Action item — Only the number should be given: how many lines below contain "agent".

(Collected data entries)
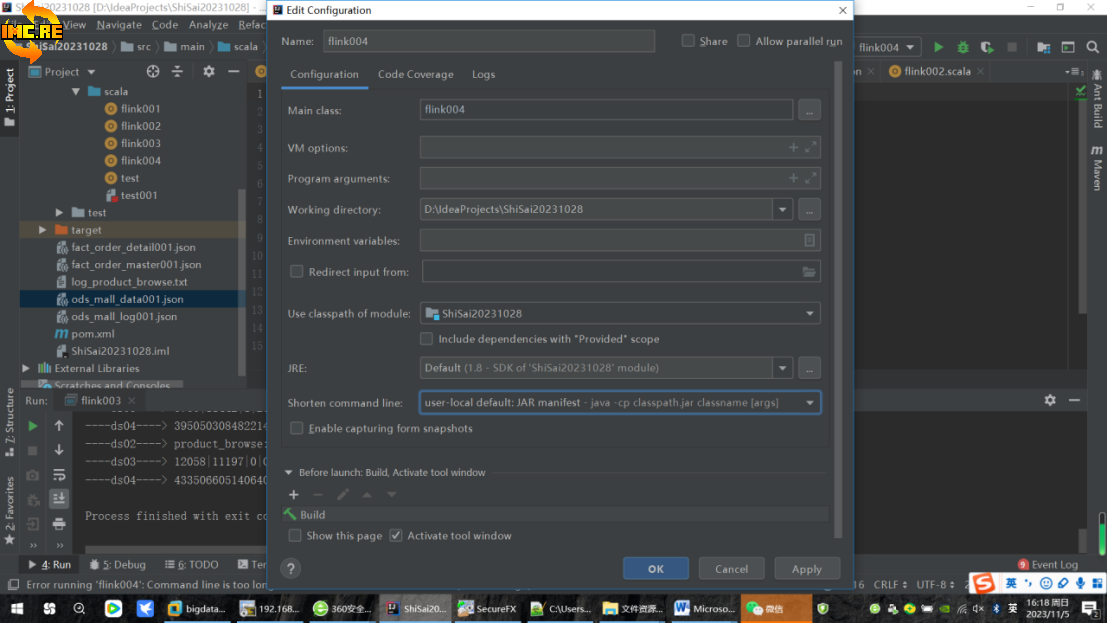Open the environment variables editor icon
The height and width of the screenshot is (623, 1107).
[810, 240]
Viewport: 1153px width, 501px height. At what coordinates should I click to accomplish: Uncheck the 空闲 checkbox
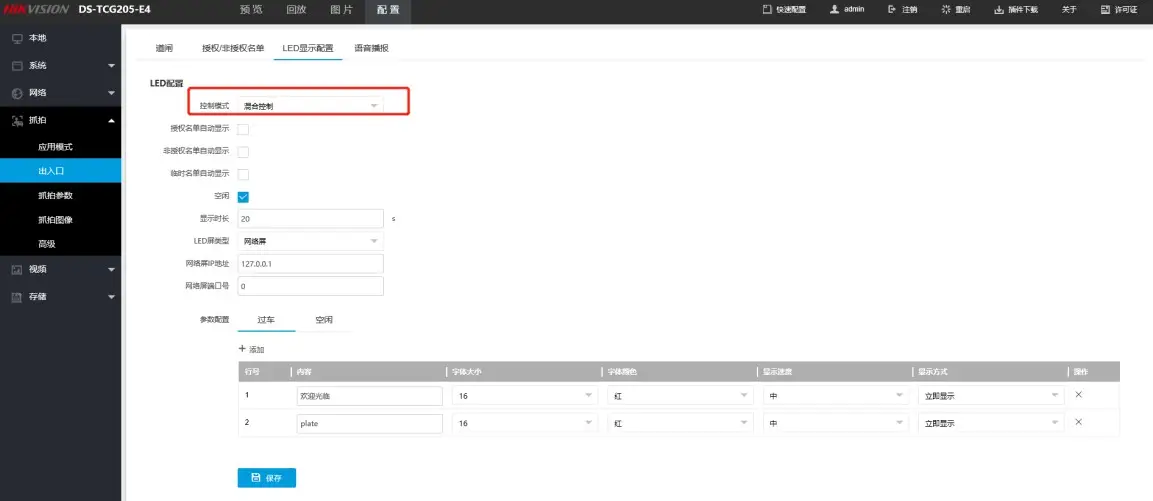(242, 196)
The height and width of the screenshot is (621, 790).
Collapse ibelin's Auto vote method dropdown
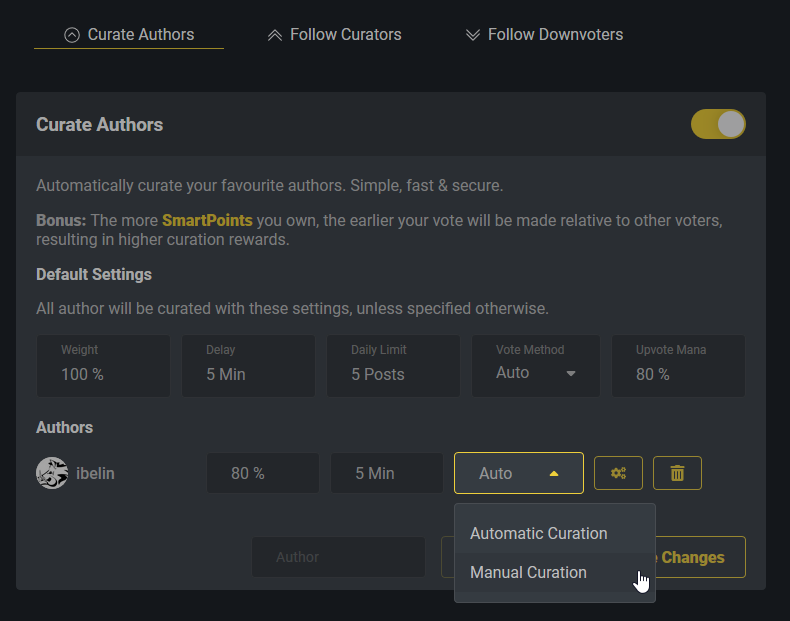tap(518, 473)
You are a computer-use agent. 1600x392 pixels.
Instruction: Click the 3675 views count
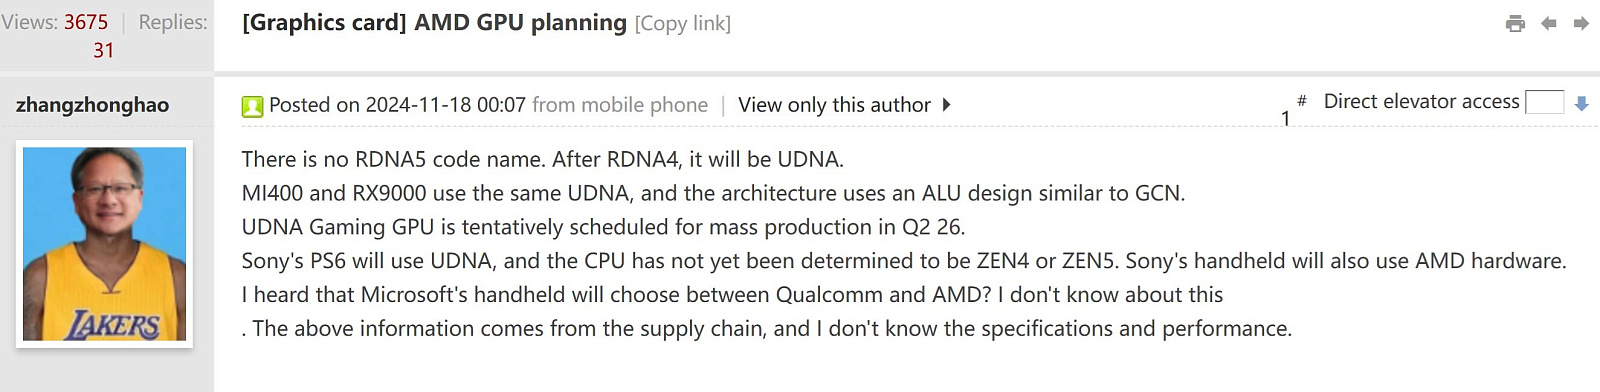point(86,22)
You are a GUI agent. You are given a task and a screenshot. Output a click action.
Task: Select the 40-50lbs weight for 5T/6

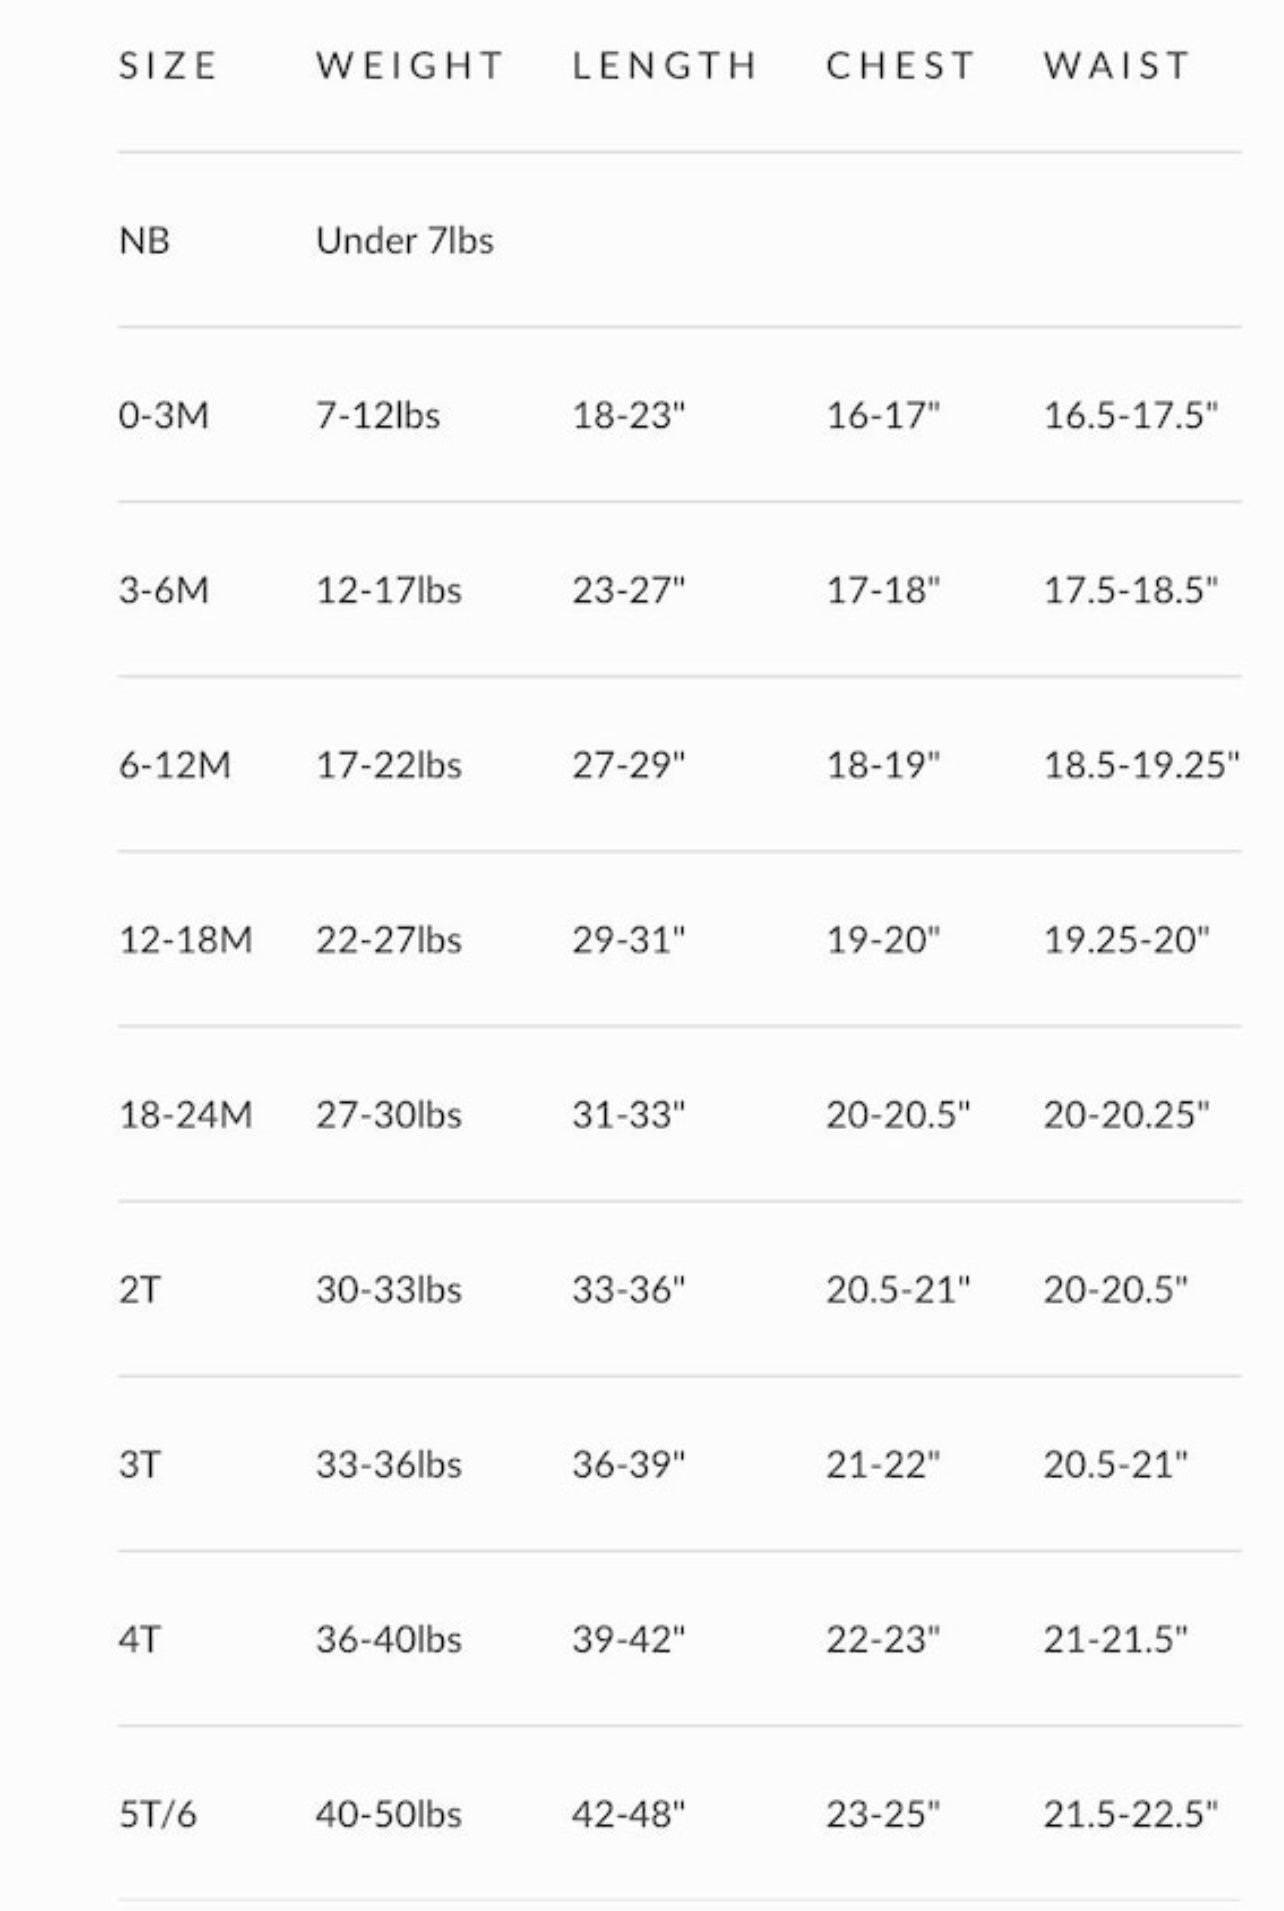click(x=388, y=1814)
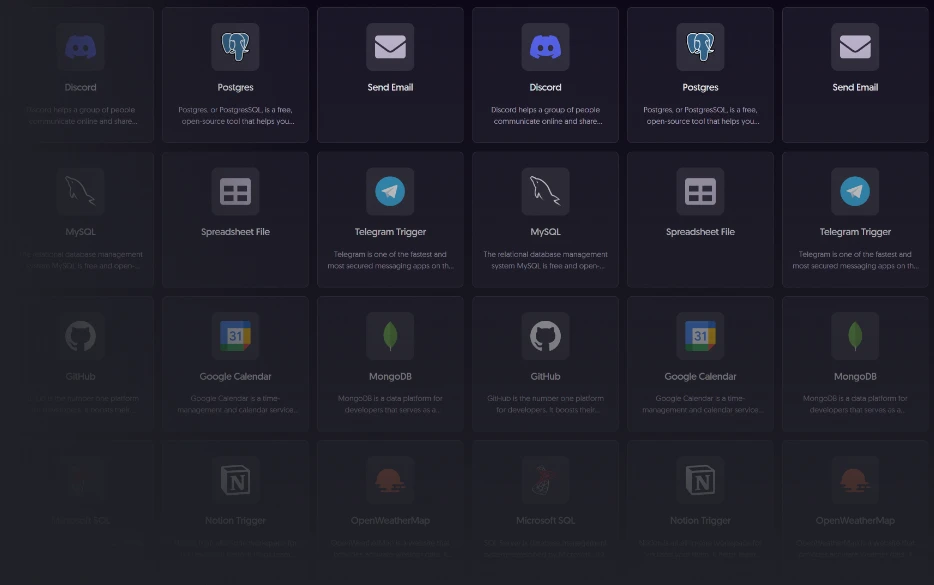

Response — 2